We didn't disagree with the immigration part we were just advising on the bankruptcy part to help you out, incase you were unaware as some don't realise until it is too late. I would not want to see anyone go through what my friend did.

Incase you are not aware. In Australia if you are not a citizen you need permission to buy property (your partner can not be on the title during bankruptcy period). Even as an Australian citizen if I bought property with my husband we need to apply for permission for him to buy property with me . Not sure why you need to when one is a citizen...


----------



## Maggie-May24 (Jul 24, 2011)

I'm surprised he's able to declare bankruptcy if you own a home with no mortgage as I'd assume they'd take that asset into account. But I don't know much about bankruptcy.


----------



## Mish (Jan 13, 2013)

maggie-may24 said:


> I'm surprised he's able to declare bankruptcy if you own a home with no mortgage as I'd assume they'd take that asset into account. But I don't know much about bankruptcy.

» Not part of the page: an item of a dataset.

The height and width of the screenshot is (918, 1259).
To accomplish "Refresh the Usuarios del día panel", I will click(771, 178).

I believe it is her that owns a house not him. I did bankruptcy at uni all those years ago so know a few bits and pieces but they take all your assets into account and if you have a house you have to sell it. They have all these rules too on what you can own after you go bankrupt and you have to get permission or tell the trustee (can't remember which) when buying big items (I guess because if you can afford them you can afford to pay back the debt). I loved the law subjects at uni though could never be a lawyer ... Accounting interests me more


----------



## GBP (Jun 1, 2013)

Mish said:


> We didn't disagree with the immigration part we were just advising on the bankruptcy part to help you out, incase you were unaware as some don't realise until it is too late. I would not want to see anyone go through what my friend did.
> 
> Incase you are not aware. In Australia if you are not a citizen you need permission to buy property (your partner can not be on the title during bankruptcy period). Even as an Australian citizen if I bought property with my husband we need to apply for permission for him to buy property with me . Not sure why you need to when one is a citizen...

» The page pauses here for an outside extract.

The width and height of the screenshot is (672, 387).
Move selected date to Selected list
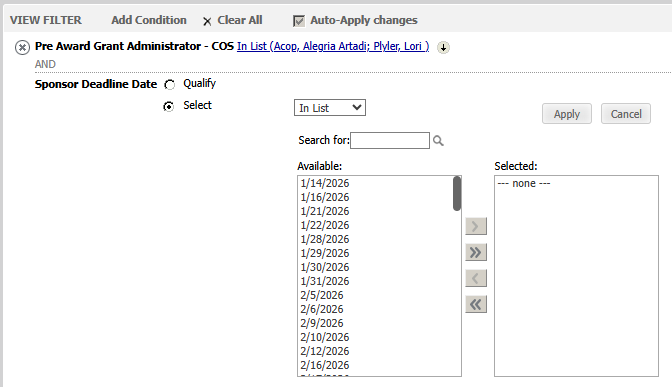click(x=476, y=226)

I think this rule only apply if the property you are planning to buy exceed a threshold. PR can get a loan and buy a house, no problem.

But of course it is not possible for a bankrupted person to be on the title.


----------



## aussiesteve (Mar 16, 2012)

Mish said:


> We didn't disagree with the immigration part we were just advising on the bankruptcy part to help you out, incase you were unaware as some don't realise until it is too late. I would not want to see anyone go through what my friend did.
> 
> Incase you are not aware. In Australia if you are not a citizen you need permission to buy property (your partner can not be on the title during bankruptcy period). Even as an Australian citizen if I bought property with my husband we need to apply for permission for him to buy property with me . Not sure why you need to when one is a citizen...

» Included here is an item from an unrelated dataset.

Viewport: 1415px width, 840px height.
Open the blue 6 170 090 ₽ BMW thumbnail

Only Citizens or PR can buy pre owned residential properties in Australia without approval from the foreign investment review board.
There is no restriction on the purchase of residential land or new residential properties.


----------



## Mish (Jan 13, 2013)

aussiesteve said:


> Only Citizens or PR can buy pre owned residential properties in Australia without approval from the foreign investment review board.
> There is no restriction on the purchase of residential land or new residential properties.


Thanks for that . At least the bank was correct .... my husband is temporary resident not permanent. We are not wanting to buy new as the lot sizes are too small now. 450m2 or 350m2 some of them eeek.


----------



## aussiesteve (Mar 16, 2012)

Mish said:


> Thanks for that . At least the bank was correct .... my husband is temporary resident not permanent. We are not wanting to buy new as the lot sizes are too small now. 450m2 or 350m2 some of them eeek.


You shouldn't have had any problems Mish when the spouse is a Citizen it is usually just a rubber stamp job.
Right about the tiny blocks, i also hate the narrow twisty streets!


----------



## Mish (Jan 13, 2013)

aussiesteve said:


> You shouldn't have had any problems Mish when the spouse is a Citizen it is usually just a rubber stamp job.
> Right about the tiny blocks, i also hate the narrow twisty streets!


No problems yet. I just asked for future ... I like to be prepared . I didn't bother about putting mine into his name too because I hate paying money for nothing and would have to pay stamp duty or transfer cost or whatever it is. I know there are fees involved so will just leave it in my maiden name only.


----------



## hime-sama (Jul 8, 2014)

I've already looked into it and the international finance review board thingy. My financial record is spotless anyway I've checked last week  I wish there was another way apart from bankruptcy but its literally his only option. Every payment arrangement we have tried to make gets refused. One of them wanted $1000 a month! No way we can afford that. That was only for one debt not all. I've researched everything to death and this is the best option for his situation unfortunately


----------



## hime-sama (Jul 8, 2014)

maggie-may24 said:


> I'm surprised he's able to declare bankruptcy if you own a home with no mortgage as I'd assume they'd take that asset into account. But I don't know much about bankruptcy.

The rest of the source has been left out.